:: Data listing ::
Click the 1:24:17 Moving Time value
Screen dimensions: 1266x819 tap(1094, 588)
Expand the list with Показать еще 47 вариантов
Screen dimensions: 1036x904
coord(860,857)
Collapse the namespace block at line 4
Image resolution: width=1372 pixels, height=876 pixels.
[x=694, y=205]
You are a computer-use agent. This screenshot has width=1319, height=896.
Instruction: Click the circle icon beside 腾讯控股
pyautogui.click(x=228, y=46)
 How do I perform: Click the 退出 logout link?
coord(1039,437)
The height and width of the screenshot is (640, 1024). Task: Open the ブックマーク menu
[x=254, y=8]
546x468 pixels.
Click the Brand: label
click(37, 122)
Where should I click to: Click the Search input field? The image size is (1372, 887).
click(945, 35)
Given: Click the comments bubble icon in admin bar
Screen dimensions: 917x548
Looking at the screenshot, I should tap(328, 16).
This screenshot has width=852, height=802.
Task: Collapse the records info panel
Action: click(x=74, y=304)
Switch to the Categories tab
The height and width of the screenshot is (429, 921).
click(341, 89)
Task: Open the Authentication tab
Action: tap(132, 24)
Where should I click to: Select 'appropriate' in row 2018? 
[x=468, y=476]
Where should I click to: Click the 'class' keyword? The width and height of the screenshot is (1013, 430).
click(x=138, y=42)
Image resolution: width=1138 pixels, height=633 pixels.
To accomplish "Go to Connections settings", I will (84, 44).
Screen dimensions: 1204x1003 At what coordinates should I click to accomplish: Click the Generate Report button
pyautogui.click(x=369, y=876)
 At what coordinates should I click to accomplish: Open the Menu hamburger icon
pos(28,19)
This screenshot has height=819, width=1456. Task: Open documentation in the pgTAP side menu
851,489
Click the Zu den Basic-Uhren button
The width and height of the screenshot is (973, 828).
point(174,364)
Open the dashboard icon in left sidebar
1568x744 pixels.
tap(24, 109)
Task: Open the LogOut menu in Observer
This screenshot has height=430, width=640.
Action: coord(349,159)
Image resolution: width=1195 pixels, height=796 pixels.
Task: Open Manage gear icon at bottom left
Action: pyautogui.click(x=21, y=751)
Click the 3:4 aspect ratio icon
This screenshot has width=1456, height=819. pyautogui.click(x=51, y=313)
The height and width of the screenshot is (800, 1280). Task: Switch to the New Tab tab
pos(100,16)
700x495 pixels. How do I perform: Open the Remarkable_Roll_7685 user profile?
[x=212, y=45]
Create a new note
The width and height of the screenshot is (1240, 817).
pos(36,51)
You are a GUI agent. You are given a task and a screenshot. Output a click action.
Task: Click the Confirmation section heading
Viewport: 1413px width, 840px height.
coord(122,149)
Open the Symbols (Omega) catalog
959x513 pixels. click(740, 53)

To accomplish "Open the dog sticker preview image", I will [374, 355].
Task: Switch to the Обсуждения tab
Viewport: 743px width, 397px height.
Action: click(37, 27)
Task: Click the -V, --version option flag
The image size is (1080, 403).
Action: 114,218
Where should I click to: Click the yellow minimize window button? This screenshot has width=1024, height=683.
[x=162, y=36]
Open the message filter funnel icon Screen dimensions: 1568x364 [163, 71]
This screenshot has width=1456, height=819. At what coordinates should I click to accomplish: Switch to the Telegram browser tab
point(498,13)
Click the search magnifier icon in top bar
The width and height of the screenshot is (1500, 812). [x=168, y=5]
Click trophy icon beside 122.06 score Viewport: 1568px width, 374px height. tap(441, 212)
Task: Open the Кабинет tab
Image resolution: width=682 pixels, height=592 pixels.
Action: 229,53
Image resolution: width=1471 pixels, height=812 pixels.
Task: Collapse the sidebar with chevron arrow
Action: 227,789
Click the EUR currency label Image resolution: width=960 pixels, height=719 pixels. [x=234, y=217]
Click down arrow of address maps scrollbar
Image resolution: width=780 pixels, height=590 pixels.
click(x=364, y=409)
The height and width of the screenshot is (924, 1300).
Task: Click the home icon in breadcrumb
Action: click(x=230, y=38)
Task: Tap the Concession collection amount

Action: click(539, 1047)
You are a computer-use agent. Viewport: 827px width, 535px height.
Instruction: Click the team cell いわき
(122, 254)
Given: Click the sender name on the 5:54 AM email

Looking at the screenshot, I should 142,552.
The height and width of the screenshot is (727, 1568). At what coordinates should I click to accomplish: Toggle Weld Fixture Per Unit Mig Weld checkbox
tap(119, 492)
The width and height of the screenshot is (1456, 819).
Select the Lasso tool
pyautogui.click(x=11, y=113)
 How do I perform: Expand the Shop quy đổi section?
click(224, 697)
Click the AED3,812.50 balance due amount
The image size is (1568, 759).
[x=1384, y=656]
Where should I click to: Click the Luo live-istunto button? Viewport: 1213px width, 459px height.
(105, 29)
:::
#### [Problem description]
Copy out again everything in the entries from the line containing "Given: Click the sender" down to the line containing "tap(119, 492)", including both of those lines.

#### [Written solution]
Given: Click the sender name on the 5:54 AM email

Looking at the screenshot, I should 142,552.
The height and width of the screenshot is (727, 1568). At what coordinates should I click to accomplish: Toggle Weld Fixture Per Unit Mig Weld checkbox
tap(119, 492)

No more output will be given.